*** Supplied records

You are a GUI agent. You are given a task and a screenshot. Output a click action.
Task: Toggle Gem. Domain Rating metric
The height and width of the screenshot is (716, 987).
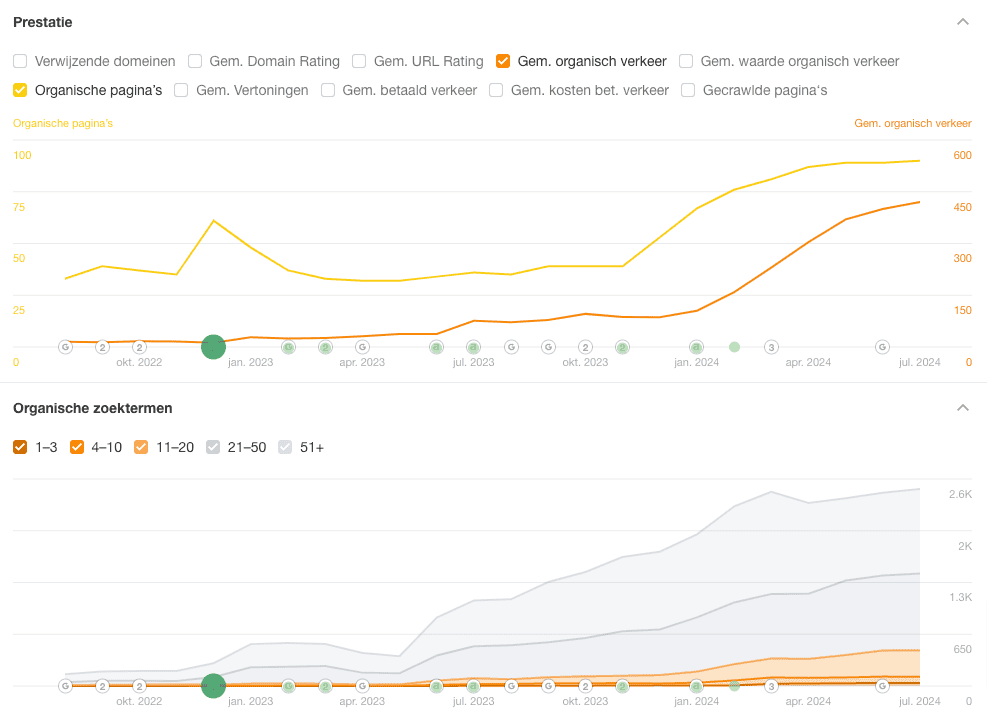(195, 61)
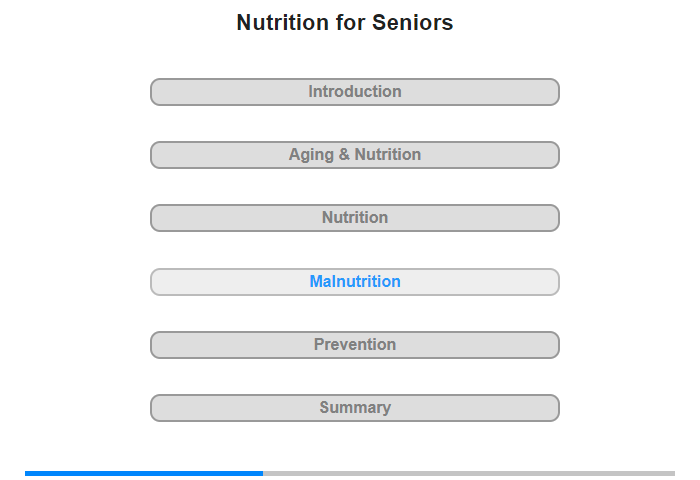The height and width of the screenshot is (480, 700).
Task: Click the gray Summary text label
Action: 355,407
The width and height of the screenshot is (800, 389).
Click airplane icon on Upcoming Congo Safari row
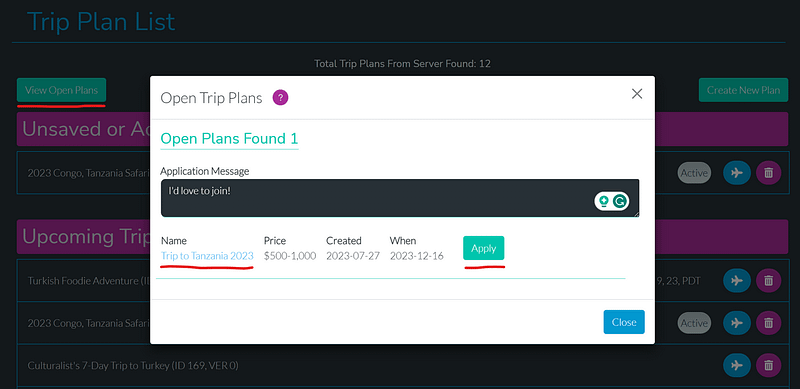point(737,323)
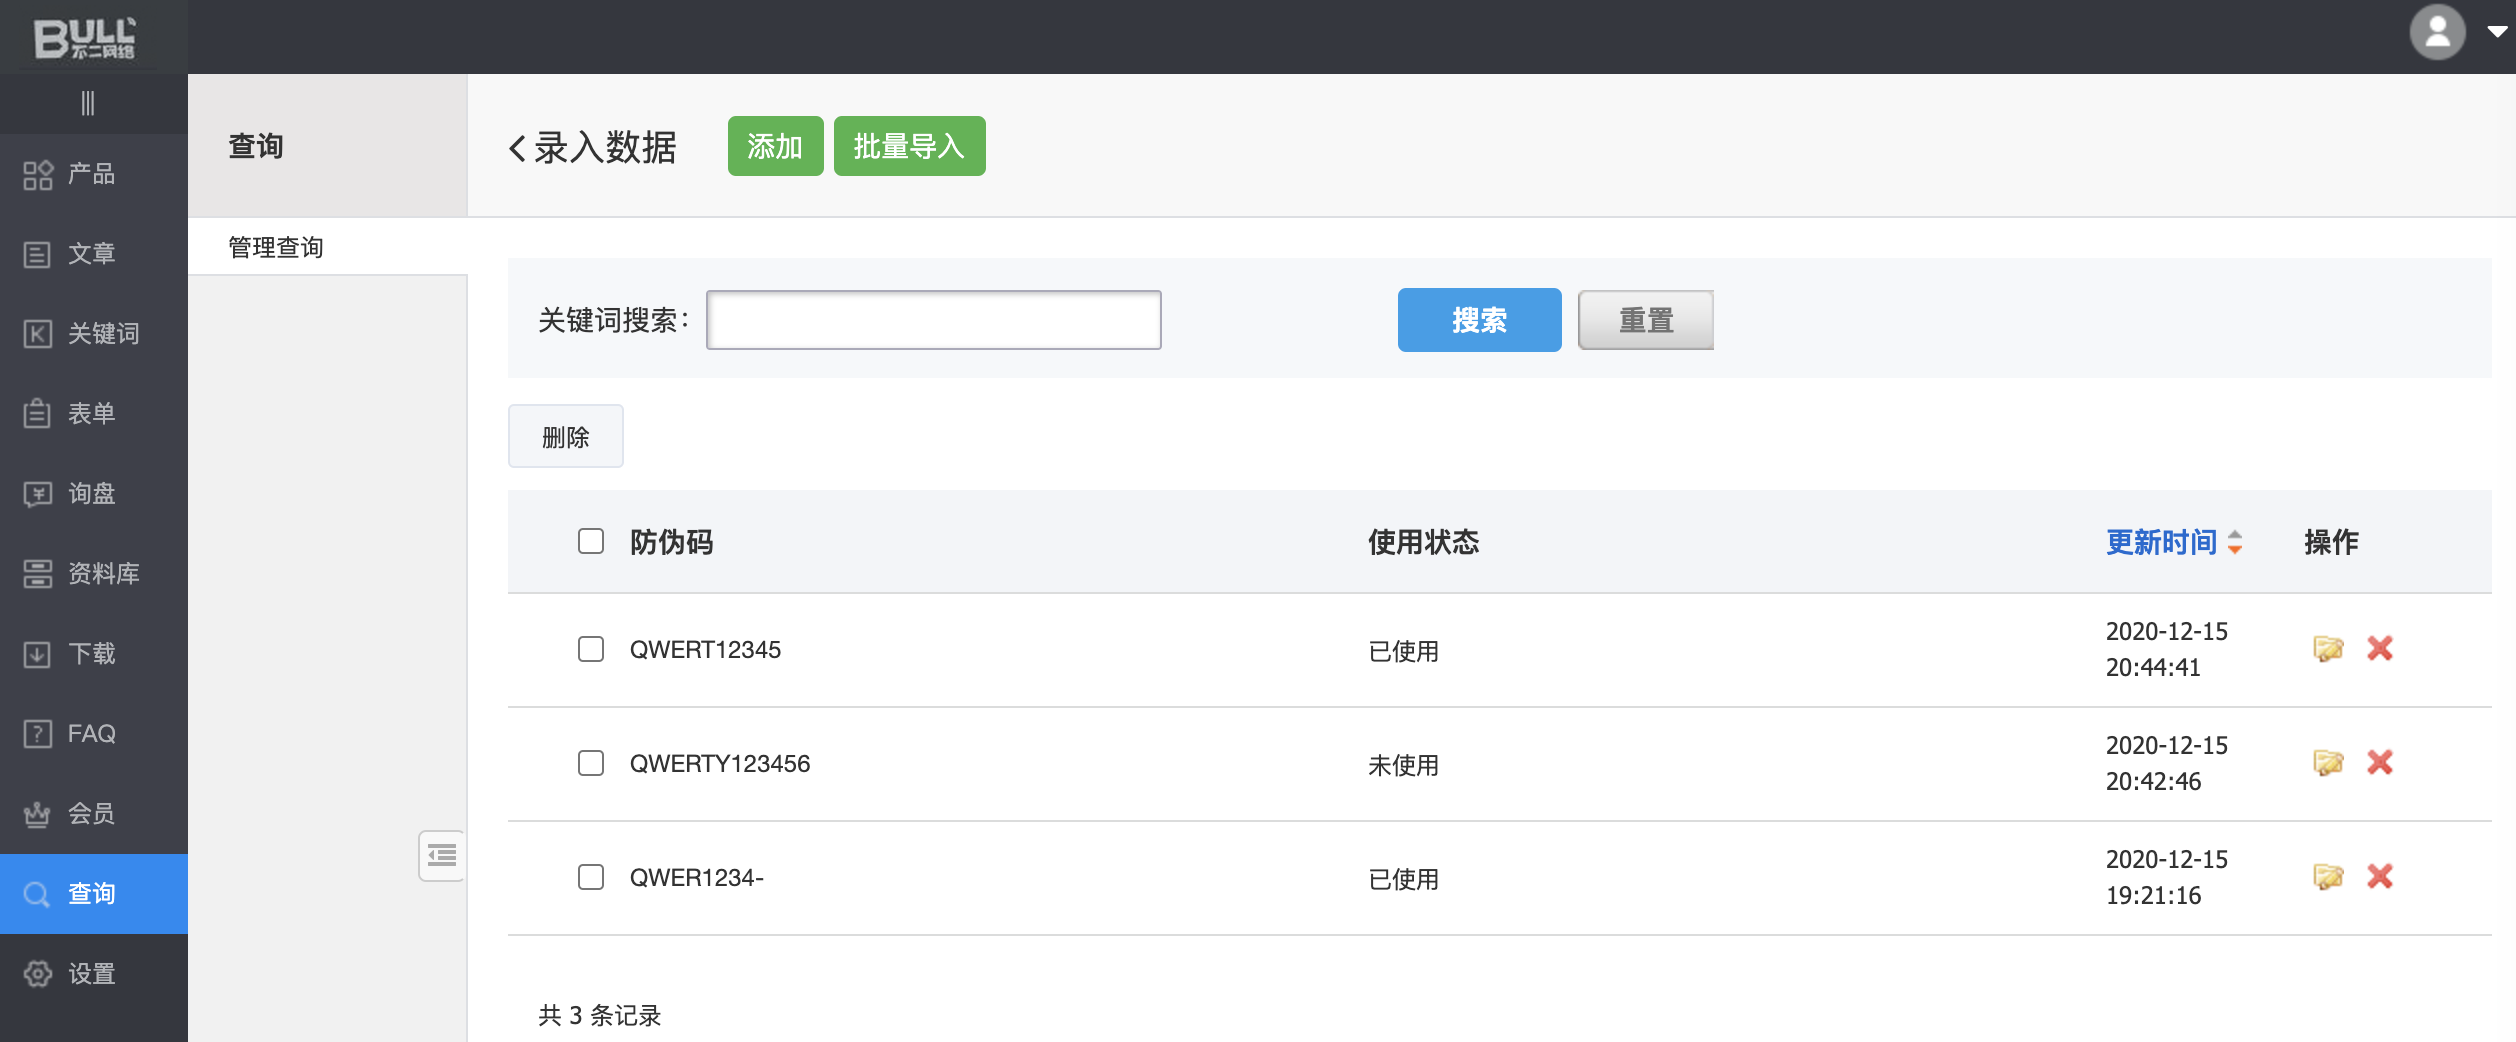Open the 产品 sidebar menu
This screenshot has height=1042, width=2516.
[92, 174]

******

**About this task:**
An exact copy of every entry, minus the pictures, is what you should return.

**Solution:**
You are a GUI agent. You are given a task and a screenshot. Output a click action.
Task: Toggle Gem. Domain Rating metric
The height and width of the screenshot is (716, 987).
(195, 61)
The height and width of the screenshot is (480, 700).
Task: Click the gray Summary text label
Action: 355,407
The width and height of the screenshot is (800, 389).
Click airplane icon on Upcoming Congo Safari row
point(737,323)
Open the 产品 sidebar menu
This screenshot has height=1042, width=2516.
[92, 174]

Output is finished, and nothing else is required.